第32話 月面
私とアルフは、病院の屋上から月面に転移した。
この月は、私が作り出してしまった物らしいのだが、果たして本物と同じような重力があるかどうか確かめるためだ。
到着早々、私は月面でジャンプを繰り返す。
「なにをやっているんだ?」
「重力があるか確かめてるのよ」
本来であれば月の重力は地球の六分の一。ここでジャンプすれば普段より高く飛べるはずである。
「普段と変わらないわね___」
この世界には、重力がない代わりに、下方向に沈力が働いているらしい。
ジャンプできる高さが普段と変わらないということは、月面上でも、重力はなく、沈力が働いているということだろう。
それに、重力と沈力、両方働いているとすれば、体が少しは重く感じるはずだ。
「予想通りの結果ね」
「なにが予想通りなんだ?」
「この月には地球とは違って重力がないわ。つまり、召喚された物ではなく、こちらで作られた物ね」
あれ、でも大陸も昔召喚された物よね?ああ、地表だけだと、重力が気になる程でもないのか___。
いや、それだと地球では、場所によって、重力と沈力が打ち消しあって、重力を感じなくなってしまたり、逆に二倍に感じたりしてしまうはず。

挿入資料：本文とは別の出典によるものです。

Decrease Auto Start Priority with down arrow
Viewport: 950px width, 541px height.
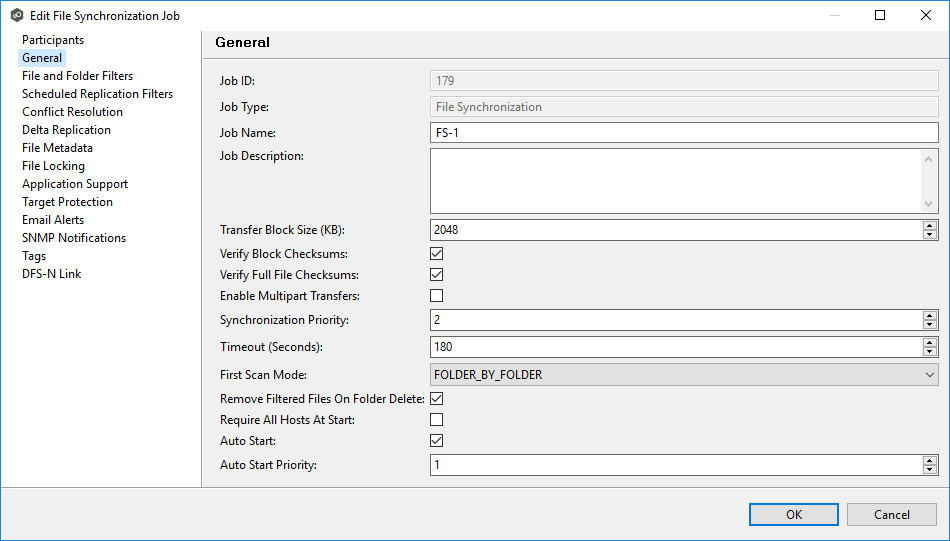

そんなことになっていれば、今も大騒ぎしているはずだ。
そんな話は聞いていいない。
地球では沈力が働いていないと考えるべきだ。
だけど、昔召喚された大陸では沈力が働いている。
召喚が理由ではないということか?
召喚が理由なら、私にも沈力が働かないはずだものね。
考えてもわからないな。
そんな時にはアルフに聞いてみよう。
ということで、アルフに聞いてみた。
「僕にもわからないよ。でも地球は様々な結界で守られているのは確かだから、沈力を防ぐ結界があるんじゃないかな?」
「そうかな?それならいいけど、ないかご都合主義な気がするわ」
でも、これだと、月が召喚された物ではなく、私が創造した物だと証明できないわね。
まあ、いいか。私が作った物だと確定しなくても。
その方が、気が楽になる気がする。
「それで、気が済んだのかい?」
「あ、そうだ。他にもいくつか確認したいことはあるんだけど___。そこから先、石が光ってるわね」
「月の半分近くが光ってたからね」
「これ、どうして光ってるのかしら?光を反射しているわけではなく、燃えているわけでもないわよね?まさか、放射能!」
「これは、魔力で光っているんだろうね。光る魔石だね。これだけ有れば、大金持ちになれるな」
「光る魔石ねェー。これ、売れるんだ。勝手に持っていったら怒られるかな?」
そして売ったお金で天体望遠鏡を買うんだ。
大口径の屈折赤道義で、勿論、自動追尾、自動導入機能付き。
レンズはEDかフローライトで___。
あぁー。夢が広がるわ!
はっ!しまった!!それで見る星が無いんだった___。
「他人の物を勝手に持っていったら駄目だけど、これはアキコの物だろ。問題ないんじゃないか?」
「え?これ、私の物なの?」
捕らぬ狸の皮算用だと思っていたら、アルフからとんでもないことを言われたのだった。